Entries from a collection
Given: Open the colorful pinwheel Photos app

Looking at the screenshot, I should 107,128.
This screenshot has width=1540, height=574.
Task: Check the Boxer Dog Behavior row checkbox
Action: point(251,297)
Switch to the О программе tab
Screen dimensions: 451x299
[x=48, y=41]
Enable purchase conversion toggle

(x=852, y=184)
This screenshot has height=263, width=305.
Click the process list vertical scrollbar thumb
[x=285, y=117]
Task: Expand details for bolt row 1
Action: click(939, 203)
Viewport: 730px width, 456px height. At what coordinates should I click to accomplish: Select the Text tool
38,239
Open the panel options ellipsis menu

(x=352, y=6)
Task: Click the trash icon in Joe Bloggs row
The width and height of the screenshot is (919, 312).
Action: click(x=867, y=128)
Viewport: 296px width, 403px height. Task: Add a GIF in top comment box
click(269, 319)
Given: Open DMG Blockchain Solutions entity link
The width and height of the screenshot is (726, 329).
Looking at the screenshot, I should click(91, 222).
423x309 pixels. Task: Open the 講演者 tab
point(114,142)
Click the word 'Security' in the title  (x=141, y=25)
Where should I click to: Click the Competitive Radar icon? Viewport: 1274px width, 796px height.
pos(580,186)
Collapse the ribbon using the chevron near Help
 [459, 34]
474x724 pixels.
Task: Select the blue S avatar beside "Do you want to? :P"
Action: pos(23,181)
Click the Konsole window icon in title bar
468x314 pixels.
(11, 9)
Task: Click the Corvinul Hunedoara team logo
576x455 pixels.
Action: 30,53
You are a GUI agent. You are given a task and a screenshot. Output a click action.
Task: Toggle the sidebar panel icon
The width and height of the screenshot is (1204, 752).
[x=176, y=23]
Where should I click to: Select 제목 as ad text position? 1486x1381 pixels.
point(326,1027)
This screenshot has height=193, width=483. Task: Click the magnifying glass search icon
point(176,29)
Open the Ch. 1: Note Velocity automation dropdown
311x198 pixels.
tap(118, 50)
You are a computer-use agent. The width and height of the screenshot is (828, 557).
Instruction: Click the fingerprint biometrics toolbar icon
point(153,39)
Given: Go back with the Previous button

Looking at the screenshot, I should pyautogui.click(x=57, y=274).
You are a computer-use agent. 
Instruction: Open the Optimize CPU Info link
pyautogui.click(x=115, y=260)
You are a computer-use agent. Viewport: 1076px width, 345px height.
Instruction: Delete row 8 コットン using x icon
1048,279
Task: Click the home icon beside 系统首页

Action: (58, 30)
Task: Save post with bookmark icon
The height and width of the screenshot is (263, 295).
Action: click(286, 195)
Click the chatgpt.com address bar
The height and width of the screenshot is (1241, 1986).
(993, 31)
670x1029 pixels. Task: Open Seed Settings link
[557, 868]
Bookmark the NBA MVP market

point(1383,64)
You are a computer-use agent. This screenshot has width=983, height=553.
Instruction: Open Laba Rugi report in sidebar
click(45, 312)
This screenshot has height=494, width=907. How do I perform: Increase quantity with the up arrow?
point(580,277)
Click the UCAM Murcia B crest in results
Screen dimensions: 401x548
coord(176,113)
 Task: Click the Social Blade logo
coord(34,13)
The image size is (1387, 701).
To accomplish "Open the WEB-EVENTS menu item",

→ **WHAT IS EXPECTED**:
Copy out every line of the listing above word for word, with nothing changed.

→ **RESULT**:
Given: Open the colorful pinwheel Photos app

Looking at the screenshot, I should 107,128.
This screenshot has width=1540, height=574.
Task: Check the Boxer Dog Behavior row checkbox
Action: point(251,297)
Switch to the О программе tab
Screen dimensions: 451x299
[x=48, y=41]
Enable purchase conversion toggle

(x=852, y=184)
This screenshot has height=263, width=305.
Click the process list vertical scrollbar thumb
[x=285, y=117]
Task: Expand details for bolt row 1
Action: click(939, 203)
Viewport: 730px width, 456px height. At what coordinates should I click to accomplish: Select the Text tool
38,239
Open the panel options ellipsis menu

(x=352, y=6)
Task: Click the trash icon in Joe Bloggs row
The width and height of the screenshot is (919, 312).
Action: click(x=867, y=128)
Viewport: 296px width, 403px height. Task: Add a GIF in top comment box
click(269, 319)
Given: Open DMG Blockchain Solutions entity link
The width and height of the screenshot is (726, 329).
Looking at the screenshot, I should click(91, 222).
423x309 pixels. Task: Open the 講演者 tab
point(114,142)
Click the word 'Security' in the title  (x=141, y=25)
Where should I click to: Click the Competitive Radar icon? Viewport: 1274px width, 796px height.
pos(580,186)
Collapse the ribbon using the chevron near Help
 [459, 34]
474x724 pixels.
Task: Select the blue S avatar beside "Do you want to? :P"
Action: pos(23,181)
Click the Konsole window icon in title bar
468x314 pixels.
(11, 9)
Task: Click the Corvinul Hunedoara team logo
576x455 pixels.
Action: 30,53
You are a GUI agent. You are given a task and a screenshot. Output a click action.
Task: Toggle the sidebar panel icon
The width and height of the screenshot is (1204, 752).
[x=176, y=23]
Where should I click to: Select 제목 as ad text position? 1486x1381 pixels.
point(326,1027)
This screenshot has height=193, width=483. Task: Click the magnifying glass search icon
point(176,29)
Open the Ch. 1: Note Velocity automation dropdown
311x198 pixels.
tap(118, 50)
You are a computer-use agent. The width and height of the screenshot is (828, 557).
Instruction: Click the fingerprint biometrics toolbar icon
point(153,39)
Given: Go back with the Previous button

Looking at the screenshot, I should pyautogui.click(x=57, y=274).
You are a computer-use agent. 
Instruction: Open the Optimize CPU Info link
pyautogui.click(x=115, y=260)
You are a computer-use agent. Viewport: 1076px width, 345px height.
Instruction: Delete row 8 コットン using x icon
1048,279
Task: Click the home icon beside 系统首页

Action: (58, 30)
Task: Save post with bookmark icon
The height and width of the screenshot is (263, 295).
Action: click(286, 195)
Click the chatgpt.com address bar
The height and width of the screenshot is (1241, 1986).
(993, 31)
670x1029 pixels. Task: Open Seed Settings link
[557, 868]
Bookmark the NBA MVP market

point(1383,64)
You are a computer-use agent. This screenshot has width=983, height=553.
Instruction: Open Laba Rugi report in sidebar
click(45, 312)
This screenshot has height=494, width=907. How do I perform: Increase quantity with the up arrow?
point(580,277)
Click the UCAM Murcia B crest in results
Screen dimensions: 401x548
coord(176,113)
 Task: Click the Social Blade logo
coord(34,13)
The image size is (1387, 701).
To accomplish "Open the WEB-EVENTS menu item",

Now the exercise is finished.